SECTION 1001.        PAYMENT OF PRINCIPAL, PREMIUM AND INTEREST.

 

The Company covenants and agrees for the benefit of each series of Securities that it will duly and punctually pay the principal of (and premium, if any), interest on and any Additional Amounts with respect to the Securities of that series in accordance with the terms of the Securities and this Indenture.

 

SECTION 1002.        MAINTENANCE OF OFFICE OR AGENCY.

 

If Securities of a series are issuable only as Registered Securities, the Company will maintain in each Place of Payment for any series of Securities an office or agency where Securities of that series may be presented or surrendered for payment, where Securities of that series may be surrendered for registration of transfer or exchange and where notices and demands to or upon the Company in respect of the Securities of that series and this Indenture may be served.
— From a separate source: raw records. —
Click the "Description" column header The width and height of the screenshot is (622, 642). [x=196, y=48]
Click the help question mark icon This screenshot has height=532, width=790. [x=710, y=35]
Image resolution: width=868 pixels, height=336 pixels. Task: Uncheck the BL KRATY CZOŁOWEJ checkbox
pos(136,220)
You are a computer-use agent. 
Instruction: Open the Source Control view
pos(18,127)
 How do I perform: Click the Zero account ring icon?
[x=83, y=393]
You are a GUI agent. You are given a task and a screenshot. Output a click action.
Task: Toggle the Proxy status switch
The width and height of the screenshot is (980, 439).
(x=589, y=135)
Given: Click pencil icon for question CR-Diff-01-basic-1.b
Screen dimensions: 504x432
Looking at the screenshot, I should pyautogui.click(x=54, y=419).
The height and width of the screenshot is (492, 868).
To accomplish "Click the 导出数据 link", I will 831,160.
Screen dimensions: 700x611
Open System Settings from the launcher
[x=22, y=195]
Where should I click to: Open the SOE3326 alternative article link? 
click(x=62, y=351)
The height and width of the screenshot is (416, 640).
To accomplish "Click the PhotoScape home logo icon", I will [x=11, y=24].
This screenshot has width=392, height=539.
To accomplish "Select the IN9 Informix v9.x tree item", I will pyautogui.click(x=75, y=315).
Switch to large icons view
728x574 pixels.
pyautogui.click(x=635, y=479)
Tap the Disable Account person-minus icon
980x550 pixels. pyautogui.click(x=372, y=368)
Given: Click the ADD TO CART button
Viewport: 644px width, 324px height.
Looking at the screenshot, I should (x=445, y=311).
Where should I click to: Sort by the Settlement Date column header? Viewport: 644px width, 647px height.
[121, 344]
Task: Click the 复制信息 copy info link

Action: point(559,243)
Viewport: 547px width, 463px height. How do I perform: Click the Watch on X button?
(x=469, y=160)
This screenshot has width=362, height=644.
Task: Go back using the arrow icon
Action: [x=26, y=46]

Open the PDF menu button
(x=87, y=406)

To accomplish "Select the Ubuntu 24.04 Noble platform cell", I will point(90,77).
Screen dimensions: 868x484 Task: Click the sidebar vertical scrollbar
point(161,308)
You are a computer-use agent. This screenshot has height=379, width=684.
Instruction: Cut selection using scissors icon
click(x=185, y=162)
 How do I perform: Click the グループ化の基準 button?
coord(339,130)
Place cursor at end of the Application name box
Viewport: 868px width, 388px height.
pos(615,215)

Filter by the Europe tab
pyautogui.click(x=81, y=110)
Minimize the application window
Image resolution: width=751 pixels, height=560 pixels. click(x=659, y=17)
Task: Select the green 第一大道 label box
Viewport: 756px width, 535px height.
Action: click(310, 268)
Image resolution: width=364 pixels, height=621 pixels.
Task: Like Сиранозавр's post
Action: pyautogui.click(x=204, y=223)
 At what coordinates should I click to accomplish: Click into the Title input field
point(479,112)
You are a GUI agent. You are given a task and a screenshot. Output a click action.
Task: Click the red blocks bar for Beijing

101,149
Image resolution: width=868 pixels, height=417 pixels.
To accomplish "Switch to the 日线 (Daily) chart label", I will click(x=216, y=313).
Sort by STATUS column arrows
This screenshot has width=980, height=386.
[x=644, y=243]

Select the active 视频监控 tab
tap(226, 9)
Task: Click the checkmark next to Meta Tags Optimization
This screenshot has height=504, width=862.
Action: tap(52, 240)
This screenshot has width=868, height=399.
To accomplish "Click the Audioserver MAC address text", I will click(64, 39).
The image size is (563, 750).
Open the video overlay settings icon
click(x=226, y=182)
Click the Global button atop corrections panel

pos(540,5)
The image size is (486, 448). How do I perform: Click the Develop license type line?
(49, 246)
The Company will give prompt written notice to the Trustee of the location, and any change in the location, of such office or agency. If at any time the Company shall fail to maintain any such required office or agency or shall fail to furnish the Trustee with the address thereof, such presentations, surrenders, notices and demands may be made or served at the Corporate Trust Office of the Trustee.

 

The Company may also from time to time designate one or more other offices or agencies where the Securities of one or more series may be presented or surrendered for any or all such purposes and may from time to time rescind such designations; provided, however, that no such designation or rescission shall in any manner relieve the Company of its obligation to maintain an office or agency in each Place of Payment for Securities of any series for such purposes. The Company will give prompt written notice to the Trustee of any such designation or rescission and of any change in the location of any such other office or agency.

 

SECTION 1003.        MONEY FOR SECURITIES PAYMENTS TO BE HELD IN TRUST.

 

If the Company shall at any time act as its own Paying Agent with respect to any series of Securities, it will, on or before each due date of the principal of (and premium, if any) or interest on or any Additional Amounts with respect to any of the Securities of that series, segregate and hold in trust for the benefit of the Persons entitled thereto a sum sufficient to pay the principal (and premium, if any) or interest so becoming due until such sums shall be paid to such Persons or otherwise disposed of as herein provided and will promptly notify the Trustee of its action or failure so to act.

 

Whenever the Company shall have one or more Paying Agents for any series of Securities, the Company will, on or before each due date of the principal of (and premium, if any) or interest on any Securities of that series, deposit with a Paying Agent a sum sufficient to pay the principal (and premium, if any) or interest so becoming due, such sum to be held in trust for the benefit of the Persons entitled to such principal, premium or interest, and (unless such Paying Agent is the Trustee) the Company will promptly notify the Trustee of its action or failure so to act.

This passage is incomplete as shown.